El español no pudo contenerse más. ¡Pero si estas teorías del racismo eran antiguallas en las que no creía ya ninguna persona medianamente ilustrada! ¡Si no existía un pueblo puro, ya que todos ellos tenían, mil mezclas en su sangre después de tanto cruzamiento histórico!… Muchos alemanes presentaban los mismos signos étnicos que el profesor atribuía á las razas inferiores.
—Hay algo de eso—dijo Hartrott—. Pero aunque la raza germánica no sea pura, es la menos impura de todas, y á ella le corresponde el gobierno del mundo.
Su voz tomaba una agudeza irónica y cortante al hablar de los celtas, pobladores de las tierras del Sur. Habían retrasado el progreso de la humanidad, lanzándola por un falso derrotero. El celta es individualista, y por consecuencia, un revolucionario ingobernable que tiende al igualitarismo. Además, es humanitario y hace de la piedad una virtud, defendiendo la existencia de los débiles que no sirven para nada.

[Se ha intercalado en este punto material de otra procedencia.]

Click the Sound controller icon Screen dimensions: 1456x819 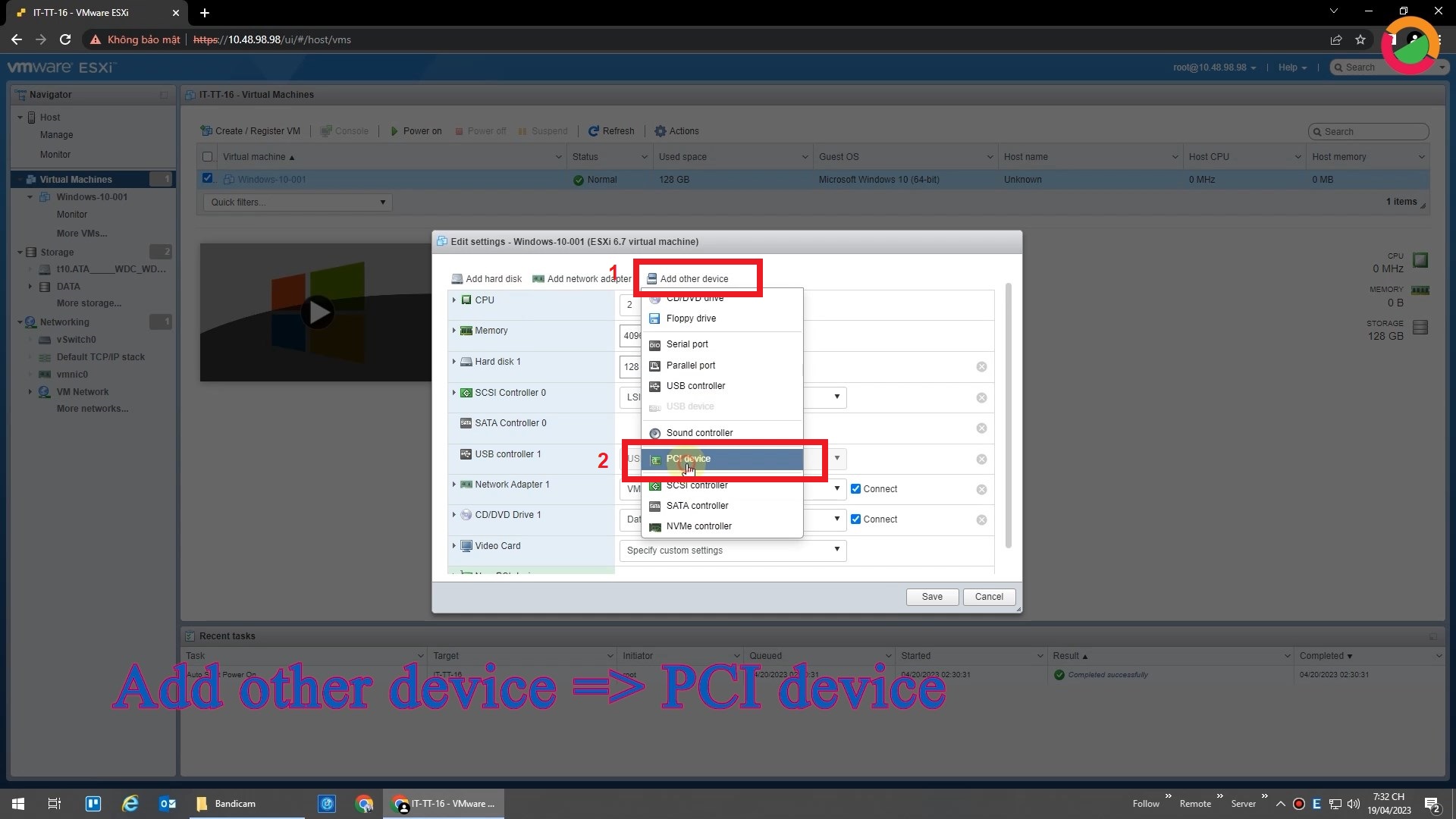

El nobilísimo germano pone por encima de todo el orden y la fuerza. Elegido por la Naturaleza para mandar á las razas eunucas, posee todas las virtudes que distinguen á los jefes. La Revolución francesa había sido simplemente un choque entre germanos y celtas. Los nobles de Francia descendían de los guerreros alemanes instalados en el país después de la invasión llamada de los bárbaros. La burguesía y el pueblo representaban el elemento galo-celta. La raza inferior había vencido á la superior, desorganizando al país y perturbando al mundo. El celtismo era el inventor de la democracia, de la doctrina socialista, de la anarquía. Pero iba á sonar la hora del desquite germánico, y la raza nórtica volvería á restablecer el orden, ya que para esto la había favorecido Dios conservando su indiscutible superioridad.
—Un pueblo—añadió—sólo puede aspirar á grandes destinos si es fundamentalmente germánico. Cuanto menos germánico sea, menor resultará su civilización. Nosotros representamos la aristocracia de la humanidad, «la sal de la tierra», como dijo nuestro Guillermo.